# Pandas and SQL

### Reading Pandas DataFrame using SQL select statements

```python
# import sqldf from pandasql
from pandasql import sqldf
# create a short alternative for sqldf using lambda function to avoid passing globals() or locals() every time while calling sqldf
# this command below will give as alternative to sqldf and automatically pass globals() or locals() we just need to pass the query
pysqldf = lambda q: sqldf(q, globals())
```

```python
# import pandas
import pandas as pd
```

```python
# read from csv file and use 'header' attribute if column headers are not in 1st line of csv file
customer_df=pd.read_csv("D:\\PowerBI\\Datasets\\World Wide Importers\\DimCustomer.csv", header=1)
```

```python
customer_df.head(1)
```

|   | Customer Key | WWI Customer ID | Customer | Bill To Customer | Category | Buying Group | Primary Contact | Postal Code | Credit Limit | Valid From | Valid To                                          | Lineage Key |
| - | ------------ | --------------- | -------- | ---------------- | -------- | ------------ | --------------- | ----------- | ------------ | ---------- | ------------------------------------------------- | ----------- |
| 0 | 0            | 0               | Unknown  | NaN              | NaN      | NaN          | NaN             | NaN         | ? -          | 00:00.0    | ##############################################... | 0           |

```python
# create your SQL query that you want to excute on the DataFrame
q='''
SELECT "Customer Data" 
FROM customer_df LIMIT 4
'''
```

```python
# use the custom sqldf method created above
pysqldf(q)
```

|   | Customer Key | WWI Customer ID | WWI Customer ID |
| - | ------------ | --------------- | --------------- |
| 0 | 0            | 0               | Unknown         |

### Read from SQL to DF

#### install `sqlalchemy` to us pandas's `read_sql` and `to_sql` functions

alternatively you can use sqlalchemy with a little extra code

```python
!pip install sqlalchemy
```

```
Requirement already satisfied: sqlalchemy in c:\python3\lib\site-packages (1.4.31)
Requirement already satisfied: greenlet!=0.4.17 in c:\python3\lib\site-packages (from sqlalchemy) (1.1.2)

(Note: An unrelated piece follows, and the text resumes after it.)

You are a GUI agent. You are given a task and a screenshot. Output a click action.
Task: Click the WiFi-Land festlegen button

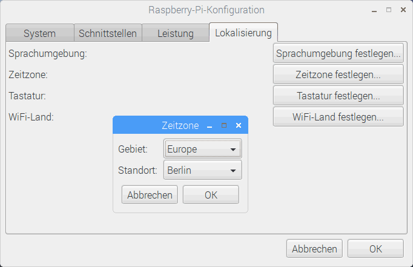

WARNING: You are using pip version 21.2.4; however, version 22.0.3 is available.
You should consider upgrading via the 'C:\Python3\python.exe -m pip install --upgrade pip' command.
```

#### install pymysql (it is an extension for sqlalchemy to enable it to connect to mysql sources)

```python
!pip install pymysql
```

```python
# import sqlalchemy
import sqlalchemy
```

```python
# import pymysql
import pymysql
```

#### create a connection for pandas using slqalchemy function

sqlalchemy.create\_engine('mysql+pymysql://`username`:@`host_name`/`db_name`')

```python
conection_engine = sqlalchemy.create_engine('mysql+pymysql://root:@localhost/pandas_sql')
```

```python
df_customer=pd.read_sql_query("SELECT * FROM customer", conection_engine)
```

```python
df_customer.head()
```

|   | Id | Name   | City      |
| - | -- | ------ | --------- |
| 0 | 1  | Ajeet  | Ghaziabad |
| 1 | 2  | Rashid | Noida     |
| 2 | 3  | Ajay   | Gurgaon   |
| 3 | 4  | Ramu   | Hyderbad  |
| 4 | 5  | Rajesh | Bangalore |

#### Once you read the data from SQL and store into a DataFrame you can do anything you want with it

```python
# let's say after doing some transformation and modificaton you have a new DataFrame (df_customer_modified)
df_customer_modified=df_customer
```

#### Now if you want you can save this DataFrame in you SQL Database

```python
# write DataFrame into SQL database (if the mentioned table name already exists then this qury will fail)
df_customer_modified.to_sql("customer_modified", conection_engine)
```

## Congratulation !! 🎉

* You can now access/read DataFrames using SQL Select statements instead of using the traditional Datafram syntax.
* You can also read data from SQL and save the result as DataFrame.
* You can save an existing dataframe directly into sql table.